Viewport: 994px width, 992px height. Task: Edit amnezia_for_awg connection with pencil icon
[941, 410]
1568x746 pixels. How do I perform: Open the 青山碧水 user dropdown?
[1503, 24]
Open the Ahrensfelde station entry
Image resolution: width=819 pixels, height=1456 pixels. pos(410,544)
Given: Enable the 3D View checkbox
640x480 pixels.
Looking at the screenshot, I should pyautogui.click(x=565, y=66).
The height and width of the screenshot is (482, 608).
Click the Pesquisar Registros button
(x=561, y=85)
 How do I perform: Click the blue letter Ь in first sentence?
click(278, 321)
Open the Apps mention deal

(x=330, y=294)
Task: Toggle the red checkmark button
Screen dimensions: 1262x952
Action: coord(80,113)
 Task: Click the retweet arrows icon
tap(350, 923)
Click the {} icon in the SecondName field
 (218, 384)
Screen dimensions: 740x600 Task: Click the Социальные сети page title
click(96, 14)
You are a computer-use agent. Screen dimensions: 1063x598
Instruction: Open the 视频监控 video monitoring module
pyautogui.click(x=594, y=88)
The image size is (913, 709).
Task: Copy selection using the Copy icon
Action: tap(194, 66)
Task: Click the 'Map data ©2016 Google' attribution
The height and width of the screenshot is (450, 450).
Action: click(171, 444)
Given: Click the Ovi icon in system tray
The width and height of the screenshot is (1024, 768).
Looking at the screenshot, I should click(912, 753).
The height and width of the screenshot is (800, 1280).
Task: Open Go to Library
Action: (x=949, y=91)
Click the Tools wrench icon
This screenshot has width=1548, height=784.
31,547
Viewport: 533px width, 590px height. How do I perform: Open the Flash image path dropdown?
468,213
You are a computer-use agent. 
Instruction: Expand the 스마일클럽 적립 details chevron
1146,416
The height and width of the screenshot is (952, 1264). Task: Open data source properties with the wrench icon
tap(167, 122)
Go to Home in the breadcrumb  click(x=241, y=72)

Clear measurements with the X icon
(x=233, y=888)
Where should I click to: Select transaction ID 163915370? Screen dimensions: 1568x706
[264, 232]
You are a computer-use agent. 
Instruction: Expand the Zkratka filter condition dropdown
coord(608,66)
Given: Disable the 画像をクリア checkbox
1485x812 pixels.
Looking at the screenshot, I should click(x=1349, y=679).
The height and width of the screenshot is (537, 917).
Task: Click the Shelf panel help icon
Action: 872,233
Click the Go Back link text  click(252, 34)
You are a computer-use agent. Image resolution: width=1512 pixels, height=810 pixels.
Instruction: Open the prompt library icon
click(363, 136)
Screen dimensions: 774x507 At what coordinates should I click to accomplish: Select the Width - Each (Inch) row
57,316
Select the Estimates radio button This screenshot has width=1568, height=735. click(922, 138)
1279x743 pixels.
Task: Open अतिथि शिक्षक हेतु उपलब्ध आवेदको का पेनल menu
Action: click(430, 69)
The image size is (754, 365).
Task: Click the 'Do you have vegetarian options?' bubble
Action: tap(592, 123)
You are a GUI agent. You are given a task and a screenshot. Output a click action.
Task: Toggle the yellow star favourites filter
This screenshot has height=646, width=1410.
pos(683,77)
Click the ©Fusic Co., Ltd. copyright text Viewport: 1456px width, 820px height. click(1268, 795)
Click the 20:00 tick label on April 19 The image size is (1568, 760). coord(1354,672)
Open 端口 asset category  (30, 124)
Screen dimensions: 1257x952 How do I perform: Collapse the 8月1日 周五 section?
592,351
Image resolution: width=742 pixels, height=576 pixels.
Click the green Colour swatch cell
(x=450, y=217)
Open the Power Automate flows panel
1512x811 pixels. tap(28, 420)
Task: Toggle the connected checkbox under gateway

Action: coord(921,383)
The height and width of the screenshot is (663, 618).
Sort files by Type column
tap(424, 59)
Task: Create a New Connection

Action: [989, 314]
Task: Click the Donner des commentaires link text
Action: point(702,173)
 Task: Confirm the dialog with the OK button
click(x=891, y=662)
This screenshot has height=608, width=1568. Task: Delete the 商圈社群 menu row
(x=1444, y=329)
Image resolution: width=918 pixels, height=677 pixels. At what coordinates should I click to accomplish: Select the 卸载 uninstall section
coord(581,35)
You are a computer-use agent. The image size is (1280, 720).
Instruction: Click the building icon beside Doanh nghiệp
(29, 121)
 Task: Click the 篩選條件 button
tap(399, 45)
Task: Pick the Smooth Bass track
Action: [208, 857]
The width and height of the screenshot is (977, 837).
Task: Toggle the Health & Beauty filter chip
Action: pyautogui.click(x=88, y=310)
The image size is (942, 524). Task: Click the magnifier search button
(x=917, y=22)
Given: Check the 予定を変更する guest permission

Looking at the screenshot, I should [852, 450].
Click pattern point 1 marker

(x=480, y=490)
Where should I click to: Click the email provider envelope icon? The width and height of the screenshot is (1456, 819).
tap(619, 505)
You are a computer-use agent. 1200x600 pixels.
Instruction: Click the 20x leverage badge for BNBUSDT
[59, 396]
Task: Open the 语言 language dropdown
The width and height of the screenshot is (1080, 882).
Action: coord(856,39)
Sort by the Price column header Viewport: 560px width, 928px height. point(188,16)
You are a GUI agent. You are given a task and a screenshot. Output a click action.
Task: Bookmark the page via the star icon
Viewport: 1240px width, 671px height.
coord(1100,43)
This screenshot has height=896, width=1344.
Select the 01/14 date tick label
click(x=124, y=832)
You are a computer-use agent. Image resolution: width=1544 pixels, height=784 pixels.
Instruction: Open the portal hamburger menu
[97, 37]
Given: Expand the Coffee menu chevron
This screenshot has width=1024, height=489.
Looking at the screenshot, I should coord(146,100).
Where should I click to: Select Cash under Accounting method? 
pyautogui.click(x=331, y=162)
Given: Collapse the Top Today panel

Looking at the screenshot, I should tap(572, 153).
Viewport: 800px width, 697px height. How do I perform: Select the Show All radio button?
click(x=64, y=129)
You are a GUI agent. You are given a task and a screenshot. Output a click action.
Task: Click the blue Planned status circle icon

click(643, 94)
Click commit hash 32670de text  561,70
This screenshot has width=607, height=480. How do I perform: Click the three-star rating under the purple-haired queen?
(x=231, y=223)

+---+

Copy out the listing above verbatim, from the line containing "Task: Click the 篩選條件 button" through the line containing "click(x=124, y=832)".

Answer to this task
 Task: Click the 篩選條件 button
tap(399, 45)
Task: Pick the Smooth Bass track
Action: [208, 857]
The width and height of the screenshot is (977, 837).
Task: Toggle the Health & Beauty filter chip
Action: pyautogui.click(x=88, y=310)
The image size is (942, 524). Task: Click the magnifier search button
(x=917, y=22)
Given: Check the 予定を変更する guest permission

Looking at the screenshot, I should [852, 450].
Click pattern point 1 marker

(x=480, y=490)
Where should I click to: Click the email provider envelope icon? The width and height of the screenshot is (1456, 819).
tap(619, 505)
You are a computer-use agent. 1200x600 pixels.
Instruction: Click the 20x leverage badge for BNBUSDT
[59, 396]
Task: Open the 语言 language dropdown
The width and height of the screenshot is (1080, 882).
Action: coord(856,39)
Sort by the Price column header Viewport: 560px width, 928px height. point(188,16)
You are a GUI agent. You are given a task and a screenshot. Output a click action.
Task: Bookmark the page via the star icon
Viewport: 1240px width, 671px height.
coord(1100,43)
This screenshot has height=896, width=1344.
Select the 01/14 date tick label
click(x=124, y=832)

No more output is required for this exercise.